Key words: histological images, virtual atlas, content-based image retrieval
Las imágenes histológicas son un importante recurso para la investigación, la educación y la práctica médica. La disponibilidad de imágenes individuales o colecciones de imágenes de referencia está limitada a formatos impresos como libros y revistas científicas. En aquellos casos en donde se publican conjuntos de imágenes digitales, éstos están compuestos por algunas cuantas decenas de imágenes que no representan la gran diversidad de estructuras biológicas que pueden encontrarse en los tejidos fundamentales. Contar con una completa colección de imágenes histológicas es de gran apoyo para los procesos de investigación y educación en diferentes áreas de la medicina, biología y ciencias. En este trabajo se presenta el proceso de adquisición de una colección de 20.000 imágenes histológicas en formato digital, desde la preparación y fijación de los tejidos hasta su digitalización bajo el microscopio, con el propósito de publicarlas como material de referencia para la comunidad académica en general. Además, se presenta el diseño y la arquitectura de un sistema para consultar y explorar la colección de imágenes, utilizando herramientas de búsqueda basadas en el contenido de las imágenes y en las anotaciones provistas por los expertos. El sistema también ofrece novedosos mecanismos de visualización de las imágenes, para facilitar la tarea de identificar las imágenes interesantes entre otros cientos posibles en la colección. El sistema fue desarrollado usando una arquitectura orientada a servicios y ofrece acceso a través de la Web en http://www.informed.unal.edu.co
Palabras clave: imágenes histológicas, atlas virtual, recuperación de imágenes basada en contenido.
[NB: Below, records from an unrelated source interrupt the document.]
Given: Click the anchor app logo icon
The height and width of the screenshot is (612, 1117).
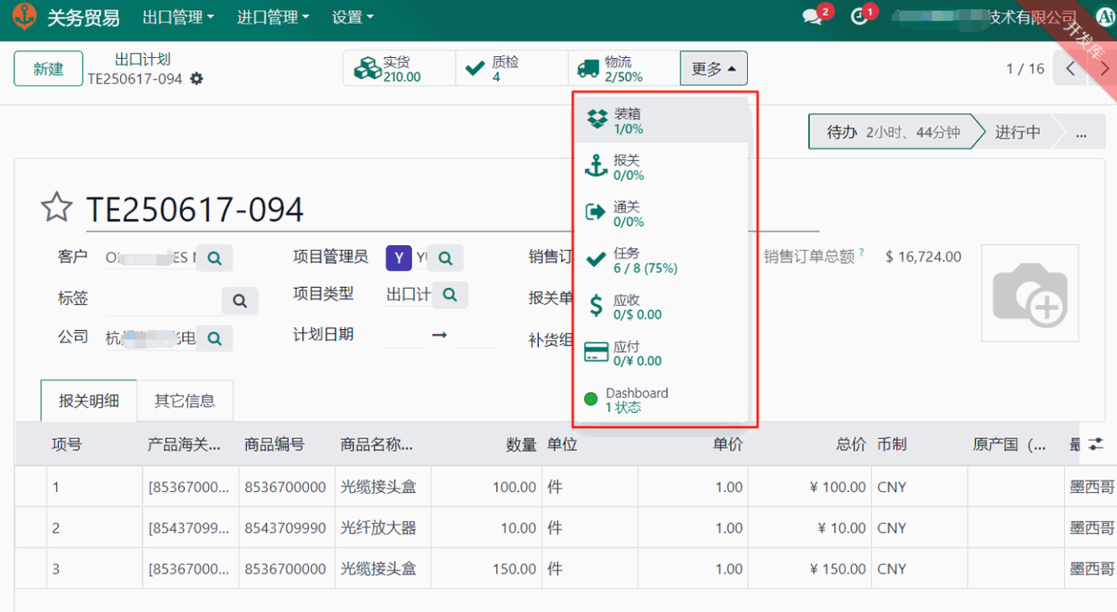Looking at the screenshot, I should point(23,16).

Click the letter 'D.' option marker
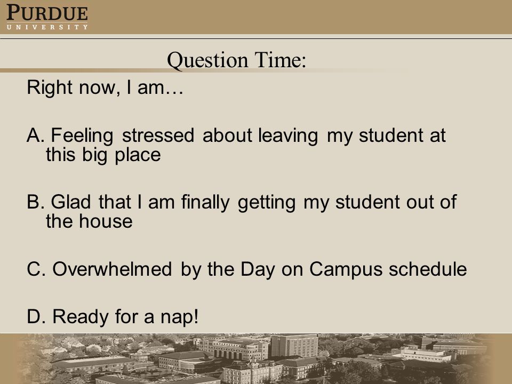36,316
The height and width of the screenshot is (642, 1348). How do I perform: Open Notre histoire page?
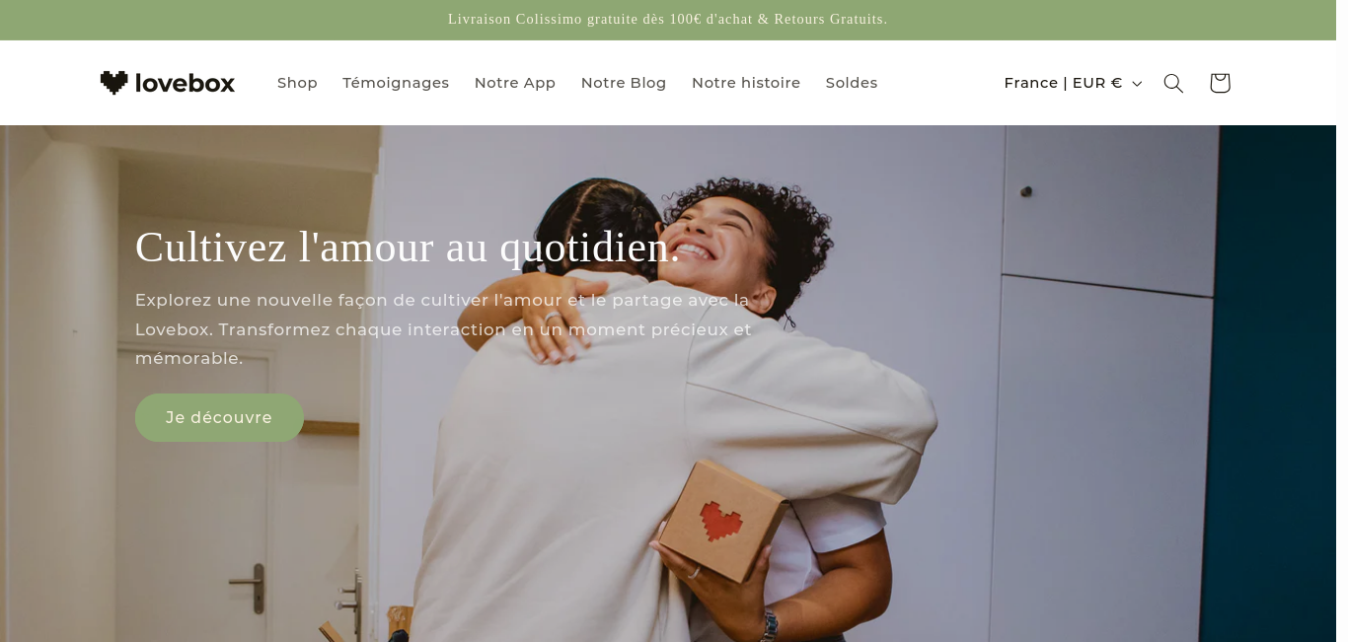[x=746, y=83]
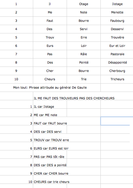Click the Mon tout phrase row

(50, 88)
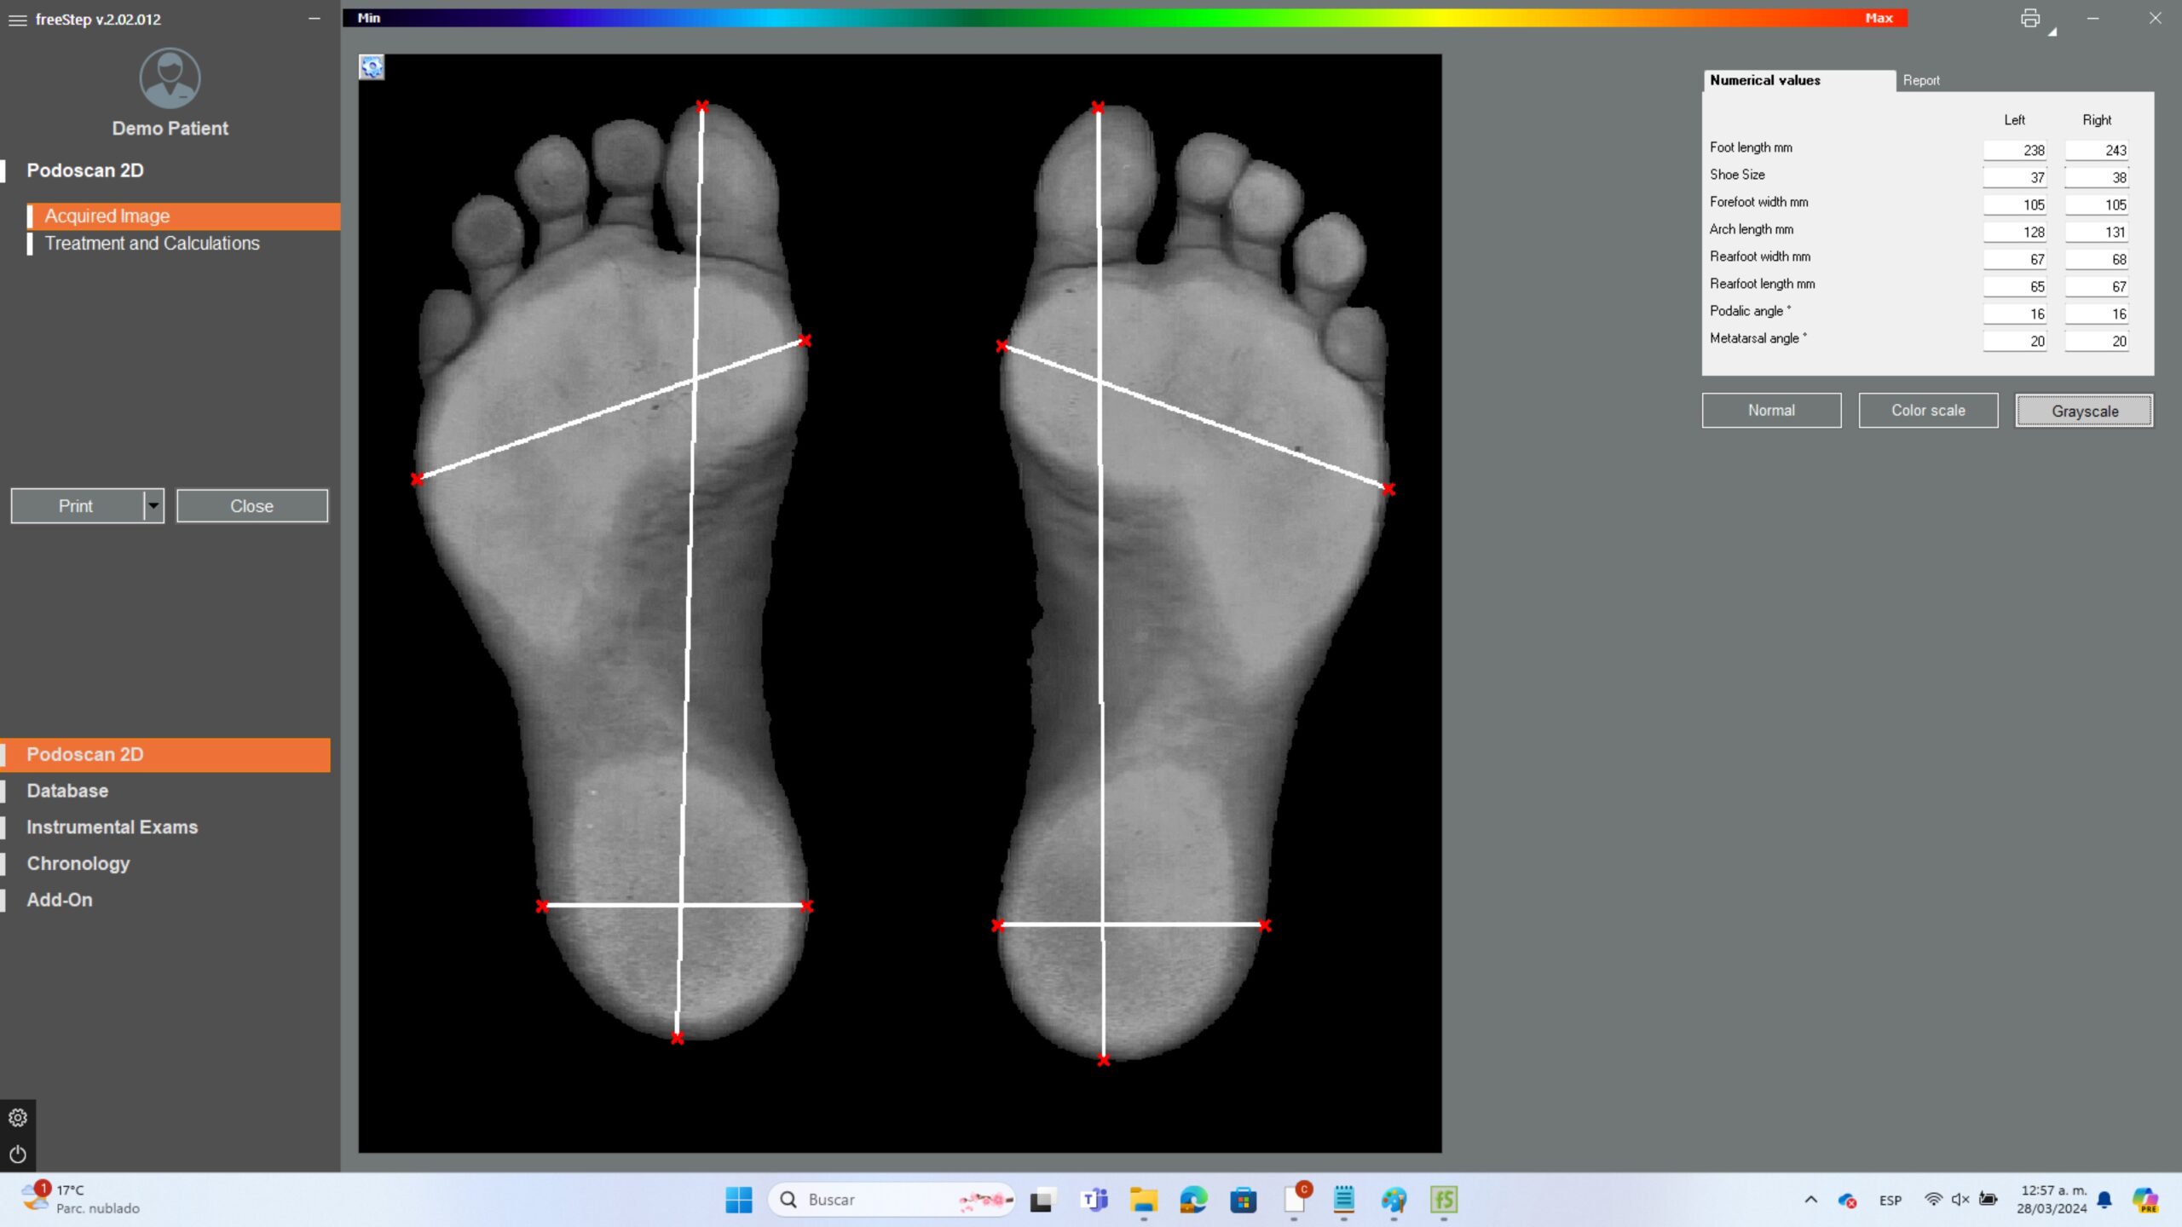Open application settings via the gear icon bottom left
The width and height of the screenshot is (2182, 1227).
tap(17, 1117)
Biomedical images are an important asset for health research and medical practice. There are a multitude of devices for biomedical image acquisition that range from simple, e.g. a digital camera coupled with a conventional optical microscope, to complex, e.g. specialized equipment for Positron Emission Tomography (PET). These devices are routinely used in the daily medical practice and biomedical research, generating a continuous stream of images. The great majority of these images are digital and a good amount of them are permanently stored in digital image repositories. These image collections are a potential source of information and knowledge. However, the realization of this potential requires effective mechanisms to access, to explore and to visualize large image collections.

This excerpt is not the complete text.